• _Data rows_

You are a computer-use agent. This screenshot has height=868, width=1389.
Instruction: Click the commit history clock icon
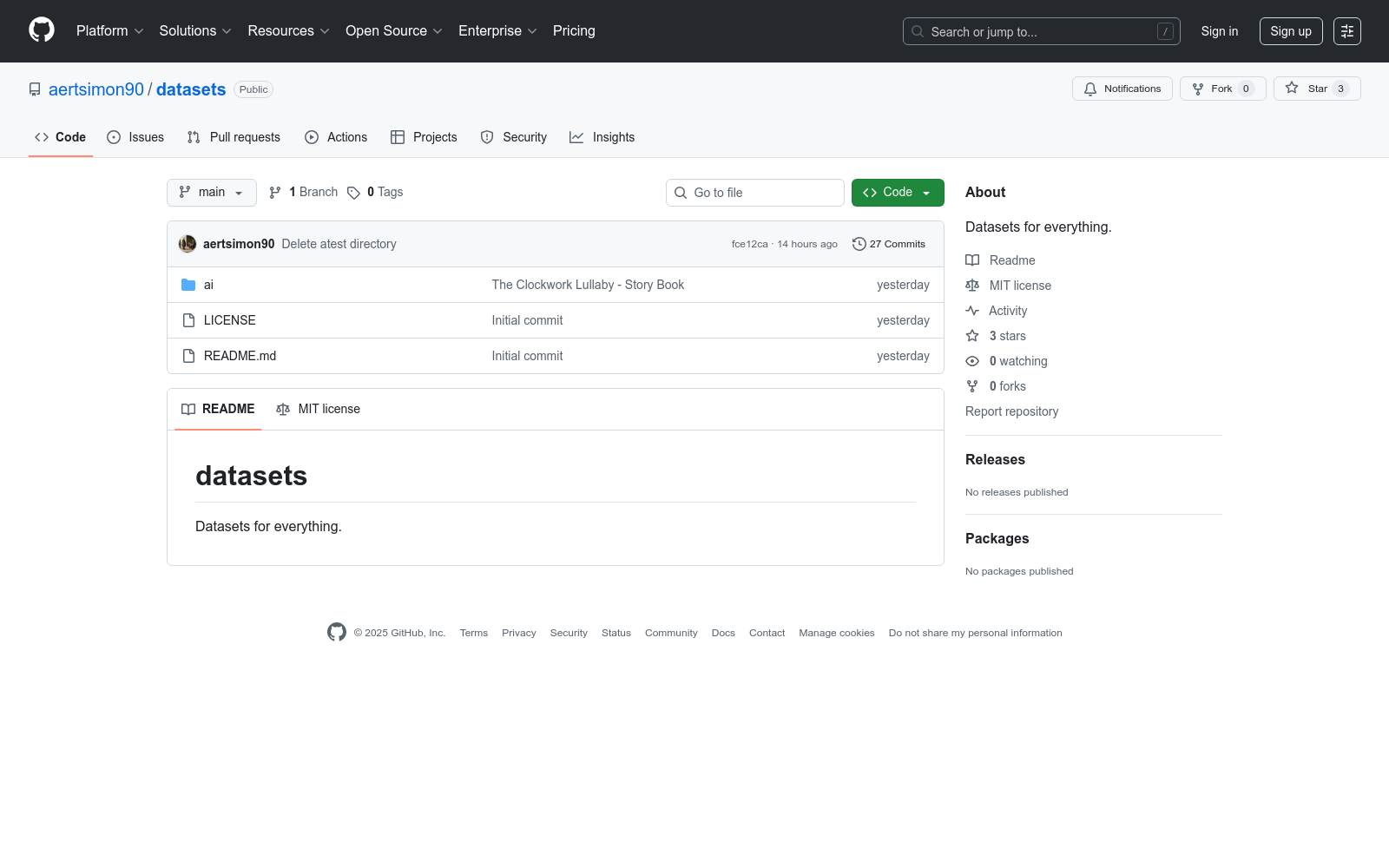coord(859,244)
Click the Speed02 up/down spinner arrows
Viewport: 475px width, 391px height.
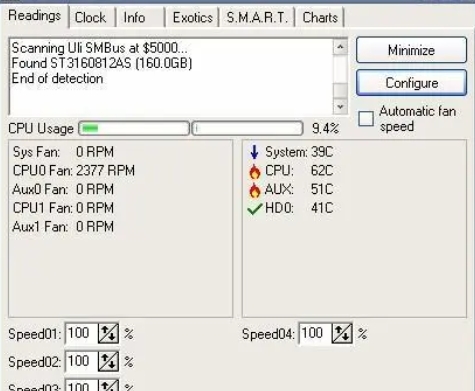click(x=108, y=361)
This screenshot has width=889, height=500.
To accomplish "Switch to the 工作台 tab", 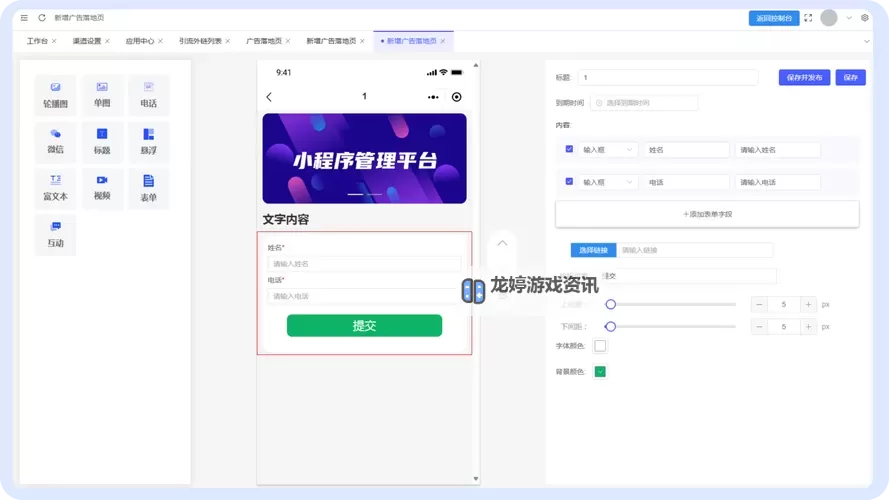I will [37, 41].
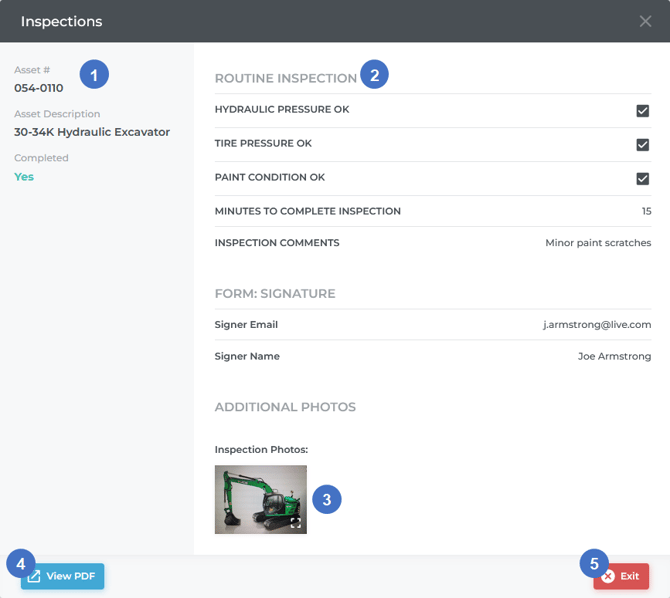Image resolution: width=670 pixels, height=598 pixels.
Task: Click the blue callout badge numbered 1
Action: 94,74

• _What the task asks_
Display every line above that contains the word "This", copying each one in full.

• _Reply to the exercise_
You are a computer-use agent. This screenshot has height=868, width=1389.
This screenshot has width=889, height=500.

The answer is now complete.